County parks officials predict that the same unsafe circumstances could occur this Saturday if alcohol was allowed. To forestall any destruction of property or injury, County Director of Parks Jeff Leatherman issued the alcohol restriction today.
"This is based on our experience last year," said Leatherman. "Last year, when people became more and more intoxicated, they began fighting with each other and fighting with law enforcement."
Leatherman said that the decision to ban was based on viewing social media where the event is posted and speaking with law enforcement. It appeared that this year's Rafting Gone Wild would also be alcohol-fueled.
The ban was issued for the American River from Hazel Avenue to Watt Avenue.

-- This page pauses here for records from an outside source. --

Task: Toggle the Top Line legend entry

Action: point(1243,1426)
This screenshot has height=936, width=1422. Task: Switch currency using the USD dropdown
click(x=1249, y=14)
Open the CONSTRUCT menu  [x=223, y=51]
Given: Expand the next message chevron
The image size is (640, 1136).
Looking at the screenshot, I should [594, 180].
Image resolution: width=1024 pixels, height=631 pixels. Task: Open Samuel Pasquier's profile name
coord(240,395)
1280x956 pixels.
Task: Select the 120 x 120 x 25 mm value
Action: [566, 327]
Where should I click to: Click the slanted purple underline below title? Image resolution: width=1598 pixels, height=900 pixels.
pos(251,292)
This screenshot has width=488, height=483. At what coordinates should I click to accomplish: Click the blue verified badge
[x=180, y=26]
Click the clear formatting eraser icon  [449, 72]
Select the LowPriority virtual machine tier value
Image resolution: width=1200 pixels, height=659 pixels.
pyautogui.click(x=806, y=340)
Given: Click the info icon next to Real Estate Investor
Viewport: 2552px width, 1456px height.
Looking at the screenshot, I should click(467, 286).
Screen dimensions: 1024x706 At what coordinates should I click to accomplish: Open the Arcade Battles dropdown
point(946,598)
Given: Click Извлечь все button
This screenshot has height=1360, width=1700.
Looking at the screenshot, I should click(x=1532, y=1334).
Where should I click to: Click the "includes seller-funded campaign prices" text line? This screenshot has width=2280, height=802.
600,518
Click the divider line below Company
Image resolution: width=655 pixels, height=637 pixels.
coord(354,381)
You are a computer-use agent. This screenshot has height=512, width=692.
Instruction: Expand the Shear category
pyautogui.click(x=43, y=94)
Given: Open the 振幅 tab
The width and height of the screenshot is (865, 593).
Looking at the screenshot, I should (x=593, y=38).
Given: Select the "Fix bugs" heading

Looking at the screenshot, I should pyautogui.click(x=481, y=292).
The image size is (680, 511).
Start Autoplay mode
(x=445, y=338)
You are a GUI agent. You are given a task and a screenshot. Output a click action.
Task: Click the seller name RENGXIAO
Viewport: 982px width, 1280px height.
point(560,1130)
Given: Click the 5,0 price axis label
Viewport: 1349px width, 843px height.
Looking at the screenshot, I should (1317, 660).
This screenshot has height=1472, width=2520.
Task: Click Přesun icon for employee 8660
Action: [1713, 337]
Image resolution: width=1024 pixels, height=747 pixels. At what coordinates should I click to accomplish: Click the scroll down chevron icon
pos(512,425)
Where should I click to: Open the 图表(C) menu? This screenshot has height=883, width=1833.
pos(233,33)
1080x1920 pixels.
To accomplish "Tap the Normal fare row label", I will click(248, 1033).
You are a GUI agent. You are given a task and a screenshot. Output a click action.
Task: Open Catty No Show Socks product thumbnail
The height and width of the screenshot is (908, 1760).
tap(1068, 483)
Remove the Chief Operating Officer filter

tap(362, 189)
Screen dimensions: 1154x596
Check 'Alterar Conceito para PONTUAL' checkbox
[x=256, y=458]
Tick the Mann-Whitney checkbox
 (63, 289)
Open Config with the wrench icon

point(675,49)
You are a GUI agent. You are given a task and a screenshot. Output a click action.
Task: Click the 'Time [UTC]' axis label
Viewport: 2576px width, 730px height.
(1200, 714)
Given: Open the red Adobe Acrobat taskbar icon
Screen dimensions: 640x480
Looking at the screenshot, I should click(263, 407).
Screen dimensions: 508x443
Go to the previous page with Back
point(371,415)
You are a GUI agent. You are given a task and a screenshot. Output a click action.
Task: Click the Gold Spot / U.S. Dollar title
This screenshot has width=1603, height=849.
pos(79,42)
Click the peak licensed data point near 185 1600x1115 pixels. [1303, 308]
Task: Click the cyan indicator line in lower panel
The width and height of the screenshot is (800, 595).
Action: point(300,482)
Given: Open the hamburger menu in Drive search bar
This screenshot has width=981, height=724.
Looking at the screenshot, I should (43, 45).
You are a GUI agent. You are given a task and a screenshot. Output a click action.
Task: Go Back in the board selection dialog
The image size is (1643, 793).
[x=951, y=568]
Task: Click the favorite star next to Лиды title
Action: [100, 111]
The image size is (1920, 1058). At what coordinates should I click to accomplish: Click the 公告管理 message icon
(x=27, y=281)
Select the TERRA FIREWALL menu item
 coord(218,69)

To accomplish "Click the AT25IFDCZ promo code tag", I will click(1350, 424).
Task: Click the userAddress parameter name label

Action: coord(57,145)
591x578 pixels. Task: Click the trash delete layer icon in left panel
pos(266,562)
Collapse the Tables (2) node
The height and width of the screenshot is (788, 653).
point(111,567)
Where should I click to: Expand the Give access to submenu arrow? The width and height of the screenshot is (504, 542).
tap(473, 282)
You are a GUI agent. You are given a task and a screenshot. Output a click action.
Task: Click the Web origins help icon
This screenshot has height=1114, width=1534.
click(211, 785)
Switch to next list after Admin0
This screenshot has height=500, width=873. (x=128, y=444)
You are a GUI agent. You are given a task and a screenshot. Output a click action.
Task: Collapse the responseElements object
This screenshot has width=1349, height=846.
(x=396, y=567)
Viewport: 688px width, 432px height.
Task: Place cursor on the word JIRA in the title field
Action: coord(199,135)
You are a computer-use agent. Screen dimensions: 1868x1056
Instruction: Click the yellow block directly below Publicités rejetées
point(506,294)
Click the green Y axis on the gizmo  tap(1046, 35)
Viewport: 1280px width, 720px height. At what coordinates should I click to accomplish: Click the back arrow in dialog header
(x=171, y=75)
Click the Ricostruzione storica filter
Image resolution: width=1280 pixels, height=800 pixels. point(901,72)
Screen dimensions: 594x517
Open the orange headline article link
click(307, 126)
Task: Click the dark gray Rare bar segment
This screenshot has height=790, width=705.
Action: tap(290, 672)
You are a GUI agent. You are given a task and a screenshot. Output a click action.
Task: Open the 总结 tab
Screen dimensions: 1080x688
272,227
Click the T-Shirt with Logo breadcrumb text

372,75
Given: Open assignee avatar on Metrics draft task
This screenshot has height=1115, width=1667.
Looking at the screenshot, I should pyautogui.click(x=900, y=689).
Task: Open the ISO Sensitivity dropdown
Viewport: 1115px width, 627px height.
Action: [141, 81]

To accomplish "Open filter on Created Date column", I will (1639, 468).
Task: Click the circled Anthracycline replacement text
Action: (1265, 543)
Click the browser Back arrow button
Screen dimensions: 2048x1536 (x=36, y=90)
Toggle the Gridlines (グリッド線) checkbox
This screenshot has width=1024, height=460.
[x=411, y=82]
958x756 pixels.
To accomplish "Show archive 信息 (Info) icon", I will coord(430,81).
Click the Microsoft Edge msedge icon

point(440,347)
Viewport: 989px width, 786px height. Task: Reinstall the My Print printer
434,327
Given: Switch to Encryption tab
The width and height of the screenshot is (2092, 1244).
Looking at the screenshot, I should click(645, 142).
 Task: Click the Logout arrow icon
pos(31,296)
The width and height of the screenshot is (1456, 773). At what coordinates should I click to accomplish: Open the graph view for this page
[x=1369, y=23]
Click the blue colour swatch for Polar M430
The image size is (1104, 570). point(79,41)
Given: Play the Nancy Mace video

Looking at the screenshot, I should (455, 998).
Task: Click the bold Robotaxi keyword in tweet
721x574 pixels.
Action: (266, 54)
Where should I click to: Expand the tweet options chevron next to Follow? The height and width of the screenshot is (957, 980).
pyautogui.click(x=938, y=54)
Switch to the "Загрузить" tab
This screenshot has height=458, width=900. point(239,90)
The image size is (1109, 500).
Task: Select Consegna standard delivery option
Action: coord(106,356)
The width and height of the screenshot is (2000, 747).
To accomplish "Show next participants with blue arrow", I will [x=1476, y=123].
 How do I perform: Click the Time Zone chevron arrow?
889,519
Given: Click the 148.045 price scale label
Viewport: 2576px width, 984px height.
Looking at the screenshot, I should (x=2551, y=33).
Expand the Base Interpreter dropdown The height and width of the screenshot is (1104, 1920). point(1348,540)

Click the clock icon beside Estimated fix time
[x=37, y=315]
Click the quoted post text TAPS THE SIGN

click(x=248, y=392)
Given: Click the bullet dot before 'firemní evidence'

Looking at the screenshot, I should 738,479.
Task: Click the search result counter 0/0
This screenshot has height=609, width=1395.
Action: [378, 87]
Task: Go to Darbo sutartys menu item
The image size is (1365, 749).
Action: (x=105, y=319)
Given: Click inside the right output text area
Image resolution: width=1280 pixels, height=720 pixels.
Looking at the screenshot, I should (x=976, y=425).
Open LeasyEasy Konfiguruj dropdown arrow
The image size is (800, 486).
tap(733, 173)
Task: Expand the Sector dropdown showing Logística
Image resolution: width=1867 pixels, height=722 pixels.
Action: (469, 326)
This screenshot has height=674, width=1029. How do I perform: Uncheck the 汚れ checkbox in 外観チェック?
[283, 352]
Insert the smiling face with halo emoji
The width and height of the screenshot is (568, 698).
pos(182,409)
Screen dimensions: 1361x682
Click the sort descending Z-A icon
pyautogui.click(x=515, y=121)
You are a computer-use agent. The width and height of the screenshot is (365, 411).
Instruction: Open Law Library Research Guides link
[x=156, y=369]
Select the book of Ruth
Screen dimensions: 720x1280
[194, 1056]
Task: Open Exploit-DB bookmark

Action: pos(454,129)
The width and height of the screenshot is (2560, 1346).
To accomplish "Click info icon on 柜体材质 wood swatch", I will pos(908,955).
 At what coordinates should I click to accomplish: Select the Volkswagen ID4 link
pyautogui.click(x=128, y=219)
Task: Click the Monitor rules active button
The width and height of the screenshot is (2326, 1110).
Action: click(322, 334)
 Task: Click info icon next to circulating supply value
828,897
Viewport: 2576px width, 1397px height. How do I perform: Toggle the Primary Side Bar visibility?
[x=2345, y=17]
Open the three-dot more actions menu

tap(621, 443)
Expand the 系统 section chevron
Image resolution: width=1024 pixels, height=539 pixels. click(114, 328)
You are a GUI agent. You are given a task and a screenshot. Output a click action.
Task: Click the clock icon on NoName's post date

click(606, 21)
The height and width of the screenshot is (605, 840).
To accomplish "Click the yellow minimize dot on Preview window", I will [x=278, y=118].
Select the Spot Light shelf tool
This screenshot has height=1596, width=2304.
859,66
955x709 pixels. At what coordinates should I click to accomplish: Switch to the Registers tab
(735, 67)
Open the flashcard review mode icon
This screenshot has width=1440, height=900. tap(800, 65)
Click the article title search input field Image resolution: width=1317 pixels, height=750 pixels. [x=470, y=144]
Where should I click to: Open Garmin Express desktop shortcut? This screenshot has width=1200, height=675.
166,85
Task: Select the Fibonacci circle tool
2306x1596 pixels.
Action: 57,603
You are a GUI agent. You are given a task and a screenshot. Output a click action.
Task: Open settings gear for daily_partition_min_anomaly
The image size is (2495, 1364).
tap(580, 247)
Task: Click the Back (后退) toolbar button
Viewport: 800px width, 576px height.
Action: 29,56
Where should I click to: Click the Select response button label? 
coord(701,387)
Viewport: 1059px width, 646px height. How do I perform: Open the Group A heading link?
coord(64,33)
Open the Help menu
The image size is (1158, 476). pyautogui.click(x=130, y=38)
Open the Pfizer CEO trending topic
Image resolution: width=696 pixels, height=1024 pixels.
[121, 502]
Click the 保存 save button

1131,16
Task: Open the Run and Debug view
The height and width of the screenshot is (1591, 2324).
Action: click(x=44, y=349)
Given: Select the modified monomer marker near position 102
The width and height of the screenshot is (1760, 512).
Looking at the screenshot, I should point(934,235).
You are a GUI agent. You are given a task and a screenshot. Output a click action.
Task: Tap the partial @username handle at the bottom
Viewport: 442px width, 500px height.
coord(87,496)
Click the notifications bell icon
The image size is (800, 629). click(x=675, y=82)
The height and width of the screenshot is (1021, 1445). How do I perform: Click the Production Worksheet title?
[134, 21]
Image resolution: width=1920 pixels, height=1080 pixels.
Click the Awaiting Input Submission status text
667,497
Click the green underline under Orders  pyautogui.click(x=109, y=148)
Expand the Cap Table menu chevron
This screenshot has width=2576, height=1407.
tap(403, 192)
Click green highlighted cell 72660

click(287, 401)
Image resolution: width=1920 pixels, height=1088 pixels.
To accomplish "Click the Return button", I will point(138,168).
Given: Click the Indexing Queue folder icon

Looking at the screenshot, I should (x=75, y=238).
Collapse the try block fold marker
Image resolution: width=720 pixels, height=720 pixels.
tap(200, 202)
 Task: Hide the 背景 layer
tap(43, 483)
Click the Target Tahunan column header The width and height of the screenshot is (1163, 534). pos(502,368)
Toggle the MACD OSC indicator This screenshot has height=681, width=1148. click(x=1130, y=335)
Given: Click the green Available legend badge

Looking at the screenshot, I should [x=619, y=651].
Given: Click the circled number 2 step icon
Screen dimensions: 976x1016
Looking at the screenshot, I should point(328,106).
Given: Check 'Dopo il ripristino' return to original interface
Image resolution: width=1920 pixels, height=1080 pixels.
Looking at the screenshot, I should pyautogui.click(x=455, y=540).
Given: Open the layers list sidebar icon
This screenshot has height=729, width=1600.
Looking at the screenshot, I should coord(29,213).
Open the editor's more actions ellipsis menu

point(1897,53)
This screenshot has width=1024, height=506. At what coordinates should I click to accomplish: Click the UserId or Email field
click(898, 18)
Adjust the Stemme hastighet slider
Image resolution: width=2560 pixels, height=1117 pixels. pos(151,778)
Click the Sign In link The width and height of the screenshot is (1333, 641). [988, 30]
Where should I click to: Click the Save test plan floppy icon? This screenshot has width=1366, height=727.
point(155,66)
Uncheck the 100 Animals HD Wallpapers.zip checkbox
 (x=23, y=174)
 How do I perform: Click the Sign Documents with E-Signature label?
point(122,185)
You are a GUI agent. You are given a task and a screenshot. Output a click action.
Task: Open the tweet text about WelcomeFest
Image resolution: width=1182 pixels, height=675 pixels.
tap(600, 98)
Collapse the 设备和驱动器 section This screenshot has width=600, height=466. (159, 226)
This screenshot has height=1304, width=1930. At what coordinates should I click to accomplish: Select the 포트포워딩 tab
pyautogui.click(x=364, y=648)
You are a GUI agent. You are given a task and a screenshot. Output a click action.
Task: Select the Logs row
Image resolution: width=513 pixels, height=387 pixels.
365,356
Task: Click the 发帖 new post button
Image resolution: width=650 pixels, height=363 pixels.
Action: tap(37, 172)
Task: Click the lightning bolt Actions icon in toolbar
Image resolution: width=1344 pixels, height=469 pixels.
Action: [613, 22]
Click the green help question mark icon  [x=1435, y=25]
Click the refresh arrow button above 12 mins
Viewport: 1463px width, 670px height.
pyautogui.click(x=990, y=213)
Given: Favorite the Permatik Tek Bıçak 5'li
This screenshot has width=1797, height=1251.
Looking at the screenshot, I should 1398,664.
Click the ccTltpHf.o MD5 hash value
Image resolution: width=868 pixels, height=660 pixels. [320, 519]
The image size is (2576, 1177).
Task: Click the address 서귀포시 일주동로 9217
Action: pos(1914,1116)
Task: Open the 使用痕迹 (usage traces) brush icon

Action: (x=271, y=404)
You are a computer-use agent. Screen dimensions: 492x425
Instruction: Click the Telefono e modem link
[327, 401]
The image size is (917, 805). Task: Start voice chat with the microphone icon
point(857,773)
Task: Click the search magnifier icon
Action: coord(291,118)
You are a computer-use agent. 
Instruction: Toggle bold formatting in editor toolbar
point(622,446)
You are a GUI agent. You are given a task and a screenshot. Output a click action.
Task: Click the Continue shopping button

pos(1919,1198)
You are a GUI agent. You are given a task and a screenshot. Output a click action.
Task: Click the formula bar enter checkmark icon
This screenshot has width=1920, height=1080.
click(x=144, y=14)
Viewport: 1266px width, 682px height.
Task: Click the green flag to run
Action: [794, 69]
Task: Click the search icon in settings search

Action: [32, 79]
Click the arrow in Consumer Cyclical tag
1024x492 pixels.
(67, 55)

County park rangers, Rancho Cordova police and Sacramento County Sheriff's deputies will be stationed at all park locations along the American River Parkway to enforce the ban.
Law enforcement personnel will be at access points along the river and at points where rafts are taken out at River Bend Park and at Harrington Way.
Violations of the alcohol restriction will be strictly enforced. Leatherman said rafters should leave the alcohol at home.
"A citation and confiscation is at the discretion of the officer," said Leatherman.
After last year's Rafting Gone Wild, the Sacramento County Board of Supervisors extended the county's previous drinking ban on the parkway, which covered three holidays -- Memorial Day, July Fourth and Labor Day. The previous ban was approved because of similar raucous activity, although on a smaller scale than at Rafting Gone Wild.
The board's vote in August gave the county parks director the authority to ban alcoholic consumption on the parkway between Hazel and Watt avenues when he anticipates such events could threaten public safety. Leatherman decided to act on the side of caution and opt to ban booze on Saturday.
"This will help quite significantly," said Leatherman.
Also this year, the Sacramento County's DUI task force will be deploying saturation patrols from 2-10 p.m. Saturday that will target any drunken drivers leaving the river.
"We will be out in force looking for impaired drivers," said Folsom Police officer Andrew Bates. "We will catch you and arrest you. No warnings. No excuses."